EXCERPTED TEXT
● ● ● ● ●
That's it. The database is a directory on disk. Ship it.

Why SparrowDB

The graph database landscape has a gap.

Neo4j is powerful, but it requires a running server, a JVM, and a license the moment you need production features. DGraph is horizontally scalable, but you don't need horizontal scale — you need to ship your app. Every existing option assumes you want to operate a database cluster, not embed a graph engine.

SparrowDB fills the same role SQLite fills for relational data: zero infrastructure, full capability, open source, MIT licensed.

Question	Answer
Does it need a server?	No. It's a library.
Does it need a cloud account?	No. It's a file on disk.
Can it survive `kill -9`?	Yes. WAL + crash recovery.
Can multiple threads read at once?	Yes. SWMR — readers never block writers.
● ● ● ● ●
(Recorded data)
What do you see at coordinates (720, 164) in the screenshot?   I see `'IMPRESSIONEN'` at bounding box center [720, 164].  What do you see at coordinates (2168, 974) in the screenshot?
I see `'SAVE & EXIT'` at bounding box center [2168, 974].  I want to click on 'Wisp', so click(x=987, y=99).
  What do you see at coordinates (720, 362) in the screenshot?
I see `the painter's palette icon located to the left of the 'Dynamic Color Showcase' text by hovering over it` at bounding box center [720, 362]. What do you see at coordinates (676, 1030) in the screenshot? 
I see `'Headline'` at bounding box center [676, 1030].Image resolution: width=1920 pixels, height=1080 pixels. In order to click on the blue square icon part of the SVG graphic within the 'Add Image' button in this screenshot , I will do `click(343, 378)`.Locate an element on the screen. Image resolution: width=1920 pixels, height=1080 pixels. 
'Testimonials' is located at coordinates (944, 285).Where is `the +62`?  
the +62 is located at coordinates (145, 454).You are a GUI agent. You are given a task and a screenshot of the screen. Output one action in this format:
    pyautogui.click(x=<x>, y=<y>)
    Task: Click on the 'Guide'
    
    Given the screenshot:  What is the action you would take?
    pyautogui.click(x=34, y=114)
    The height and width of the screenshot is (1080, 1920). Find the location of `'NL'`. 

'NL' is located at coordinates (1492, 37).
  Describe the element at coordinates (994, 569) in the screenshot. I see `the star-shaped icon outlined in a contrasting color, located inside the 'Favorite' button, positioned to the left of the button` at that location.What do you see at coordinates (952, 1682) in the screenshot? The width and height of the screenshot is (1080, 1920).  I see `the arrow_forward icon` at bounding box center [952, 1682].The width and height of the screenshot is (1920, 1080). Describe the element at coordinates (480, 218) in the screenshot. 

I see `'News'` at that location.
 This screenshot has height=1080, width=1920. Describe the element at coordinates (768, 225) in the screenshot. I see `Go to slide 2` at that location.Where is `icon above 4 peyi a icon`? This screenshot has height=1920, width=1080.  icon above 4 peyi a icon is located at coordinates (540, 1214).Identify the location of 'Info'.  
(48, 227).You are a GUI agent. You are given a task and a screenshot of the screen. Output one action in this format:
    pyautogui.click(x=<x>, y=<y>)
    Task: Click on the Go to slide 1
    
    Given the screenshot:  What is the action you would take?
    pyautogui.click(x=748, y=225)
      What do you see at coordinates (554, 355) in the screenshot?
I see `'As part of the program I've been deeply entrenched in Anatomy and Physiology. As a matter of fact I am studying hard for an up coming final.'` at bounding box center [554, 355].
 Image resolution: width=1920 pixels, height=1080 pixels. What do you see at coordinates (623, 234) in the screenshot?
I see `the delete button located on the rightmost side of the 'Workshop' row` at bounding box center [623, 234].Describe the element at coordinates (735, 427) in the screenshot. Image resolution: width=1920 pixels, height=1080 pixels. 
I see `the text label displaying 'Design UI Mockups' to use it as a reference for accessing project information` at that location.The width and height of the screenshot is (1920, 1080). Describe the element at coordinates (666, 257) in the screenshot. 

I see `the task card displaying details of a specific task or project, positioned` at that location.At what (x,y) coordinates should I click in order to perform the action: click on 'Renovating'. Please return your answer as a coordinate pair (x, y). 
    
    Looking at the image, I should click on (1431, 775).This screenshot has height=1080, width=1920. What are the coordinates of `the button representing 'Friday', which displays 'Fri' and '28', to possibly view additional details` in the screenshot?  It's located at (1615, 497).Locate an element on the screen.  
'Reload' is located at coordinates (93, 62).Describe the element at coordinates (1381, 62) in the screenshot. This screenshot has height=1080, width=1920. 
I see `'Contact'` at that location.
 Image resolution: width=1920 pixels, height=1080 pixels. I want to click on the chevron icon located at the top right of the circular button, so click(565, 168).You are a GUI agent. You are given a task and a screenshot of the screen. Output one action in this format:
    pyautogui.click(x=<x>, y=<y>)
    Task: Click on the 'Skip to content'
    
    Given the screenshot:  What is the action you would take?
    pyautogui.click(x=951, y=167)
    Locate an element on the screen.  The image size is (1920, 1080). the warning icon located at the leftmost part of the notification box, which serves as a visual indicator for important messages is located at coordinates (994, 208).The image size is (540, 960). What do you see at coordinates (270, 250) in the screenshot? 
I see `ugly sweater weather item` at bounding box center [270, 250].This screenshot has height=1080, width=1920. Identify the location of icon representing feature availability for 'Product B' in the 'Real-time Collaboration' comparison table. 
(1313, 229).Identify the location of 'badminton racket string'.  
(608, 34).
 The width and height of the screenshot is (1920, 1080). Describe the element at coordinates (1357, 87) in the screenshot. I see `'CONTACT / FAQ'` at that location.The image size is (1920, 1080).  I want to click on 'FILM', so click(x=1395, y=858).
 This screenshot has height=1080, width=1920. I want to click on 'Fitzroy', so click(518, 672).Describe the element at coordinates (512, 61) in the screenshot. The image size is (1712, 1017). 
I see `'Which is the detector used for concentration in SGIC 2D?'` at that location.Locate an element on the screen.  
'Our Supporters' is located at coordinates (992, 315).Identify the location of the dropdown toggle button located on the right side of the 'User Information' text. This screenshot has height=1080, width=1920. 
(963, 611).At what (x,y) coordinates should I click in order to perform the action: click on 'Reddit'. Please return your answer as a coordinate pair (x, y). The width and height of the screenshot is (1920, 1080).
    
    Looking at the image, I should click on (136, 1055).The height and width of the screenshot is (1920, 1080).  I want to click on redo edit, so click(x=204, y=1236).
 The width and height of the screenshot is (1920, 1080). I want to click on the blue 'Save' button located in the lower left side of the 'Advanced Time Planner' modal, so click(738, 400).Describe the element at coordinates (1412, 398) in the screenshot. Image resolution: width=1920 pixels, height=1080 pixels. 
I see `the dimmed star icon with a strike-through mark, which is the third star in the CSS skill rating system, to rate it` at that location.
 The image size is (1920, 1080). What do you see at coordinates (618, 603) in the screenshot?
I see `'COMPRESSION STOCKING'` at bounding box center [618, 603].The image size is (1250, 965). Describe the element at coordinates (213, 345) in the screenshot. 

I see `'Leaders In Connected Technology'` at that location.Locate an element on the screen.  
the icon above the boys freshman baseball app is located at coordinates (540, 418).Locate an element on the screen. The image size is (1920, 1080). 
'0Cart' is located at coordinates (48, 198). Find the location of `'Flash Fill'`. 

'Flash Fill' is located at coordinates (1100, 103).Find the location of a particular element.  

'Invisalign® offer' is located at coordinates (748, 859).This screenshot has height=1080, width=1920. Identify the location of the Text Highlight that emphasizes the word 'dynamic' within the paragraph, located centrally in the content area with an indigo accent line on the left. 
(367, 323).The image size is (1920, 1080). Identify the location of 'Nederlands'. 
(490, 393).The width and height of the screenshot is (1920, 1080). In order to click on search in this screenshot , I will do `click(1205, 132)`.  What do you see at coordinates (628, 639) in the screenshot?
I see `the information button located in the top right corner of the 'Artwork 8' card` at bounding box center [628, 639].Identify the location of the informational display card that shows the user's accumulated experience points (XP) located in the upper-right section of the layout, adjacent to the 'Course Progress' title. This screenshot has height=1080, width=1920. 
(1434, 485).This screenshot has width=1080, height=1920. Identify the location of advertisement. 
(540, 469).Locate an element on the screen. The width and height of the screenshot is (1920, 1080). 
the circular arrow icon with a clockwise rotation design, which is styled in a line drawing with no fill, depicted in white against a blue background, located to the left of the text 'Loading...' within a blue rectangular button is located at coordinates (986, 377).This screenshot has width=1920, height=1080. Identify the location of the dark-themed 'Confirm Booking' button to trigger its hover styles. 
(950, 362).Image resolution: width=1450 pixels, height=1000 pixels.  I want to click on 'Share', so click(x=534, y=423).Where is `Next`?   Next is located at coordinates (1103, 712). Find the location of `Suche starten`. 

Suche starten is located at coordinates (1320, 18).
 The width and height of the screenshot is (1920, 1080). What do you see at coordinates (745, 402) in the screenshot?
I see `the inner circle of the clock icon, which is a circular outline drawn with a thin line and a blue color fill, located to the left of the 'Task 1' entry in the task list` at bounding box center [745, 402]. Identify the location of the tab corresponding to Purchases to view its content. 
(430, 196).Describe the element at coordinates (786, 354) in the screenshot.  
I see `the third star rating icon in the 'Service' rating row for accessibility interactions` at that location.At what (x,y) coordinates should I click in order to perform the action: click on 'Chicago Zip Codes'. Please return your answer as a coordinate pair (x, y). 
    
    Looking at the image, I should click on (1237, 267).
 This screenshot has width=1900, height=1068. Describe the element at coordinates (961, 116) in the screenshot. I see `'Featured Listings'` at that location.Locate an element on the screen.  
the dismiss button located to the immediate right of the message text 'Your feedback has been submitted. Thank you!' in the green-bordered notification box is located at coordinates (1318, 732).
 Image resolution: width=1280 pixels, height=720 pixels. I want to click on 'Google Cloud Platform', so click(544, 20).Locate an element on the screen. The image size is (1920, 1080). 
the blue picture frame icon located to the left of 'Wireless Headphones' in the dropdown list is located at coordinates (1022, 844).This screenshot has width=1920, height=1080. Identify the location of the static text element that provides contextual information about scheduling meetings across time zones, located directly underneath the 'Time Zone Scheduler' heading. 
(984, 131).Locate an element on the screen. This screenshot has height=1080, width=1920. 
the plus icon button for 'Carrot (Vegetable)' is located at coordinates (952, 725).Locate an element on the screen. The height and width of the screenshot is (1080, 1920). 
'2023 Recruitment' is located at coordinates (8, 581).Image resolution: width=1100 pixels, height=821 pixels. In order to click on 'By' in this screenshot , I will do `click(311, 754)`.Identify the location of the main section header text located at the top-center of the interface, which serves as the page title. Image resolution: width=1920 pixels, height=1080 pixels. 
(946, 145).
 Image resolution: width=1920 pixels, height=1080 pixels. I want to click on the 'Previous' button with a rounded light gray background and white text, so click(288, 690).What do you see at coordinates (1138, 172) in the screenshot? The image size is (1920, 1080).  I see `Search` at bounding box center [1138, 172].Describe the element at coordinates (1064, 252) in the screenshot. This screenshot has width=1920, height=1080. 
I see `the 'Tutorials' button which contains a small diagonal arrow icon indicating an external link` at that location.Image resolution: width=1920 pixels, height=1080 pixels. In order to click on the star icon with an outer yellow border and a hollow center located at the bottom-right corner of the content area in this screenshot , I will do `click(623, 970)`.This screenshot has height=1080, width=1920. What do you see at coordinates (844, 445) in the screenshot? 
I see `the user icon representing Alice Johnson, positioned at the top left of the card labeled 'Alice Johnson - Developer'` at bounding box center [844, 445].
● ● ● ● ●
BRIEF 1
Rewrite the paragraph of the SparrowDB excerpt that begins "Neo4j is powerful" as a short bulleted list, keeping its main facts.
BRIEF 2
The SparrowDB excerpt says SparrowDB fills the role SQLite fills for relational data. List the qualities it names for that role.

ANSWER 1
- Neo4j needs a running server, a JVM, and a license once production features are required.
- DGraph scales horizontally, but what you need is to ship your app, not horizontal scale.
- Every existing option assumes you want to operate a database cluster rather than embed a graph engine.

ANSWER 2
- Zero infrastructure
- Full capability
- Open source
- MIT licensed